More from Will we ever…?


CATEGORIZED UNDER: Genetics, Genomics

Comments (13)

  1. gc

    If the cost of decoding human DNA was cheap, what level of family relationship is possible to determine? Could science produce a complete family tree if they had a database of everyone’s DNA?

  2. dcwarrior

    Ed, weren’t there reports of heritable factors in flowers that came not from the DNA in the nucleus, but from what organelles came with the particular fertilized seed? If so, even in animals, wouldn’t the egg (is it part of the “environment” for your purposes?) and the mitochondria and other support structures, affect the organism’s eventual size and other characteristics, in ways that might be inherited, but outside the genome?

  3. You mention that physicists can use the laws of mechanics to predict the motion of an object. Theoretically they can predict the movements of molecules (down to the limits of Heisenberg’s uncertainty principle). But they can’t predict or model the formation of a hurricane. The complexity and chaotic nature make it computationally intractable for the foreseeable future.

    The same is probably true of complex genomes. We struggle to predict the structure of a single protein. Yet they want to predict the simultaneous production and interaction of thousands of proteins, not to mention ribozymes and all the other types of molecules involved, the methylation used to turn genes on and off. Even ignoring environmental interactions that affect organism development, it’s an intractable problem.

  4. Nicely done sir!
    Your piece reminded me of a classic paper from Phil Anderson. Worth a read, still.


  5. Tim

    Expanding on Hunter’s statements: If you take the view of computational biology, that the system of proteins, DNA and so on represents code and the processors which run that code, then you have a highly complex computer which not only reproduces itself (so that all life is, essentially, a Quine program), but actively reprograms itself. We already know from experience that self-modifying code is a debugging nightmare, and we know from theory and practice that many rather simple questions (presented in the form of algorithms) have uncomputable answers!

    Whether life, or the weather, fits into this class is arguable I suppose — one could say that, since nature has obviously solved the equations, or ran the algorithms, up to this point in time, then an equivalent process can be computed in a purely abstract (mathematical) environment, also as a function of time. On the other hand, one could argue that the system, as a whole (for all time), is uncomputable, and life is merely the chaotic expression of an iterative algorithm flailing about, trying to converge on a solution that doesn’t exist.
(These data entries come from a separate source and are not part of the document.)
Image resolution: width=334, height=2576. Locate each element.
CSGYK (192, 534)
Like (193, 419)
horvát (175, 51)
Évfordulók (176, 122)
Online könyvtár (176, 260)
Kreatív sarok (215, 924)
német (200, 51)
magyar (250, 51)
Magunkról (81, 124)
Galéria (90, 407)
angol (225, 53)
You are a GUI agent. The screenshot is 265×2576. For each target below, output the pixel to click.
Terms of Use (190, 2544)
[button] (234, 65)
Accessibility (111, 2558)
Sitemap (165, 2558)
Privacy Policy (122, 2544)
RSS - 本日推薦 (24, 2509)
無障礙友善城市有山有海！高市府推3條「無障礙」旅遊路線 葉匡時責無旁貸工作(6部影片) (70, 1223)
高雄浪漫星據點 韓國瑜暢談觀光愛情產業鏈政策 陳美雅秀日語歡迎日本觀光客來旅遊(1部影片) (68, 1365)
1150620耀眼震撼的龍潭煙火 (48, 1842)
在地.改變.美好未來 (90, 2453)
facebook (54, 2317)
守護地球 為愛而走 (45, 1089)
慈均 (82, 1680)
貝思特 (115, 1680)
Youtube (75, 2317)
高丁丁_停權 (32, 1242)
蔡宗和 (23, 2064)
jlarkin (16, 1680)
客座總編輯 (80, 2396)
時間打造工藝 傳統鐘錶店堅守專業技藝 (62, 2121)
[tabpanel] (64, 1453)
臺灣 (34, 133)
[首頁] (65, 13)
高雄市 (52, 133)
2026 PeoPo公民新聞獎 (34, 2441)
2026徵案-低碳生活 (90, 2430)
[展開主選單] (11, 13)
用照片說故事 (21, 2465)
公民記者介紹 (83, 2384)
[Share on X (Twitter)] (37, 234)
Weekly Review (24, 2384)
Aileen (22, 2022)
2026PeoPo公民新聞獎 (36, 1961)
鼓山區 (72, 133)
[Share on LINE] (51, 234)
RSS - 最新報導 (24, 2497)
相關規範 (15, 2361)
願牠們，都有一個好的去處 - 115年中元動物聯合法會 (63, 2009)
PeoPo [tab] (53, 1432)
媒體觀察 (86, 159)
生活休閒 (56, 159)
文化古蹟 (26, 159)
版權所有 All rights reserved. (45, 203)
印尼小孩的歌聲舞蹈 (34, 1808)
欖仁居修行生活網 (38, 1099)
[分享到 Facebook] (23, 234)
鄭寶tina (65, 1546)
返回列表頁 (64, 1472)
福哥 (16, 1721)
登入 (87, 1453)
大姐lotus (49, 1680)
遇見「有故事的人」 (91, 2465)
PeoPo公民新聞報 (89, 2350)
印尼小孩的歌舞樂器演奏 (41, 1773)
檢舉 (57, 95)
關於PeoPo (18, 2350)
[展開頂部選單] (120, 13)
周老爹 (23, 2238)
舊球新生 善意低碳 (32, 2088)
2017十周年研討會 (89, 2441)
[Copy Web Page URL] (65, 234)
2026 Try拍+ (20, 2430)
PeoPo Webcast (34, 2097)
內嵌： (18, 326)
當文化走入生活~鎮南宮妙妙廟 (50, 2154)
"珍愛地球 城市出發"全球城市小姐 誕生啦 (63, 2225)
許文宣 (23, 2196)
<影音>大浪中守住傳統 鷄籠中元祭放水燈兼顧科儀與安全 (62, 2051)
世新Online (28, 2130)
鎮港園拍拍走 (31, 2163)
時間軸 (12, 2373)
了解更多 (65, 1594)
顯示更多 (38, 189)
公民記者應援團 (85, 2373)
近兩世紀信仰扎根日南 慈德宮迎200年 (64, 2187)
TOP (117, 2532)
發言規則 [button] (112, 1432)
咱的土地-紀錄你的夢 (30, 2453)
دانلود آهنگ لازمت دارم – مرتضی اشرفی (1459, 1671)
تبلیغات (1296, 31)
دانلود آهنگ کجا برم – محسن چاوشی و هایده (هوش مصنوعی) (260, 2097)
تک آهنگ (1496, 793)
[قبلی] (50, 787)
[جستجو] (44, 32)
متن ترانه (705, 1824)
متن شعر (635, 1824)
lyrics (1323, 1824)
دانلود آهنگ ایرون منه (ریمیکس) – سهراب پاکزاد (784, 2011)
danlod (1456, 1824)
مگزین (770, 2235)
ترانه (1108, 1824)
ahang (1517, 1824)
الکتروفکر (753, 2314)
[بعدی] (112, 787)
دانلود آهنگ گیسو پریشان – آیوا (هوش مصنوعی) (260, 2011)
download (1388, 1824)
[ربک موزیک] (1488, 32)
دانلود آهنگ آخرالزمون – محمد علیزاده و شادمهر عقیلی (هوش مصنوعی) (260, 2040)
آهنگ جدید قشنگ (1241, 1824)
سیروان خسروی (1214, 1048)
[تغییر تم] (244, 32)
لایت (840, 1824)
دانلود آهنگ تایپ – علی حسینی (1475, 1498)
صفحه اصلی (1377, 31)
The practical question then becomes, “well I don’t care where life ultimately is going, I just want to know, what does this thing turn into after ten years?” And the answer is most likely: small increments are computable, so a finite time in the future is, in principle, computable; but even with really good computers, you may be waiting a very long time to get those results. (In other words… “an intractable problem.”)

  6. DavidB

    Not sure I’d call the urethra a ‘stable environment’. Every so often…

  7. On a lighter note, I am reminded of Dr. Margo Green’s Genetic Sequence Extrapolator “a computer program designed to describe the characteristics of a given species from a reading of its DNA … you can use this program to tell the species and sex of the animal, whether it was nocturnal, what it ate, how it hunted, how big it was…”

    source: http://www.dailyscript.com/scripts/the-relic_early.html

  8. Brian Too

    In principle, yes.
    In practice, this could take a couple of centuries.
    Patience, Grasshopper.

  9. SteveW

    The problem with the physics analogy is that physics works best for predicting properties of a single entity: the location of a ball moving at a certain velocity, say, is governed by a single equation. If you introduce another object into the system, you can’t do much more than predict when or if they’ll collide. After that it’s all simulation, computing successive states of the system. So it is with DNA and cell reproduction. There is no single equation to predict the shape an organism will take after it divides more than once. The organism’s future states can be predicted to some extent using fractals and chaos theory, technologies that are computationally expensive and grow increasingly imprecise in proportion to the number of states.

  10. Nathan Myers

    So far as we have any experience, chicken DNA only results in a chicken if it’s grown in chicken cells. Similarly, elephants have only arisen from DNA that was contained entirely within elephant cells. Grow an elephant from DNA substituted into a chicken egg, and I will be the first to admit being impressed.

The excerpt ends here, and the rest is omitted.